-- start of Excerpted data --

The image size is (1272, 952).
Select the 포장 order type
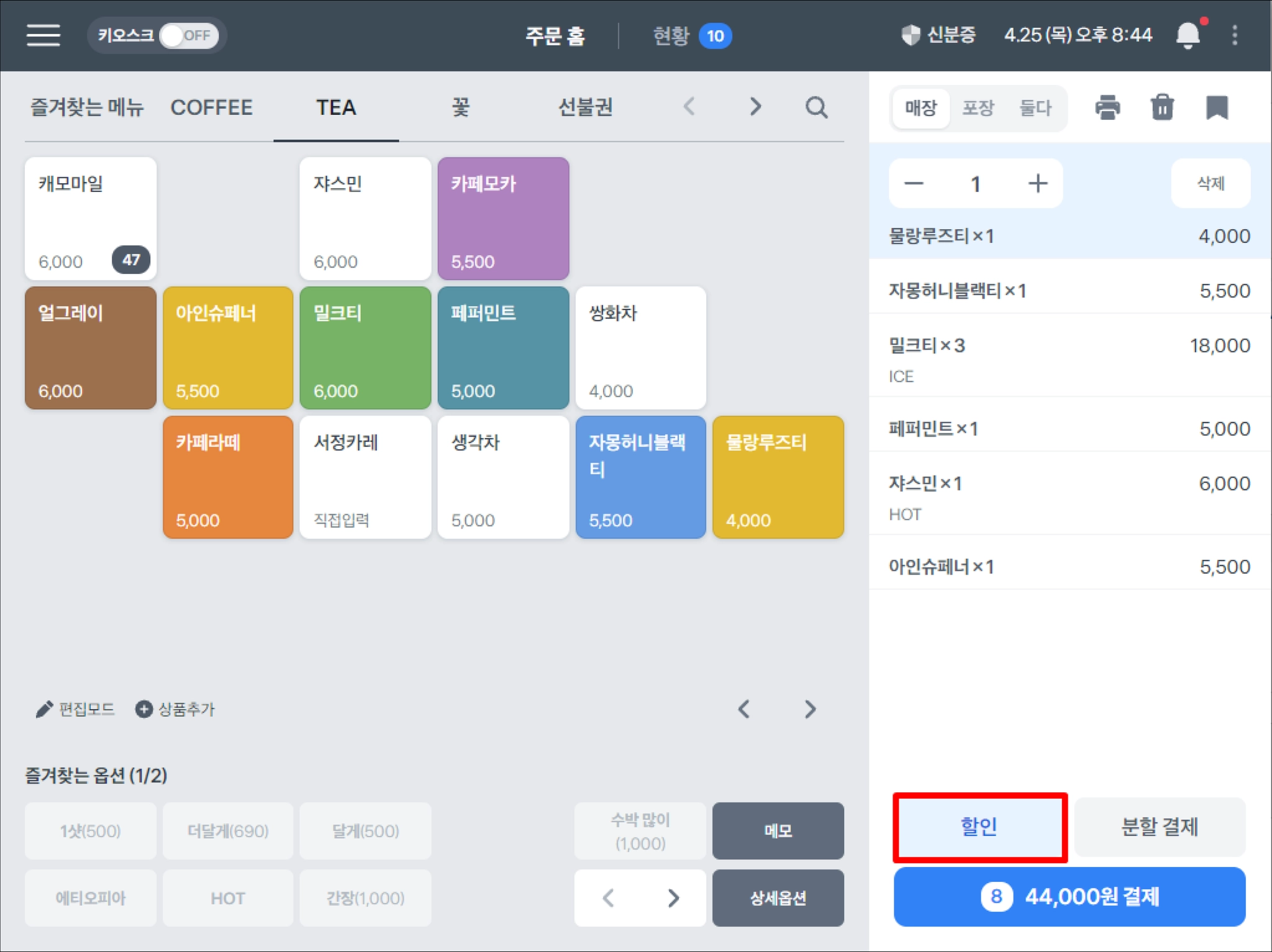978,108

-- end of Excerpted data --
-- start of Excerpted data --

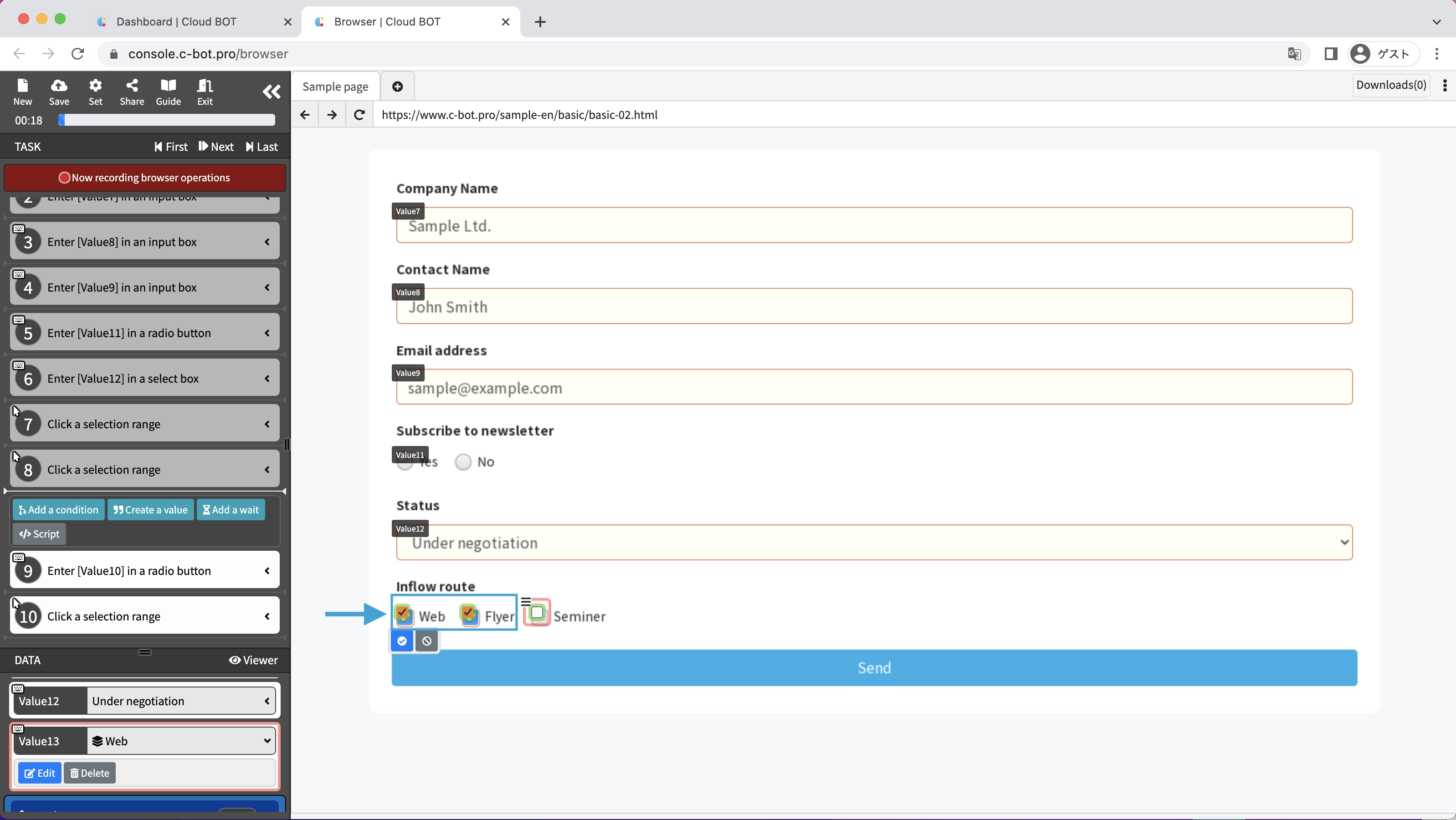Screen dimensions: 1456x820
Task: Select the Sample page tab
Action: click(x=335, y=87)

-- end of Excerpted data --

§ **Given instruction**
Reproduce the material verbatim, from the line containing "Screen dimensions: 1456x820" through the line containing "Action: click(x=335, y=87)", both lines included. Omit the pictures from your output.

§ **Output of the exercise**
Screen dimensions: 1456x820
Task: Select the Sample page tab
Action: click(x=335, y=87)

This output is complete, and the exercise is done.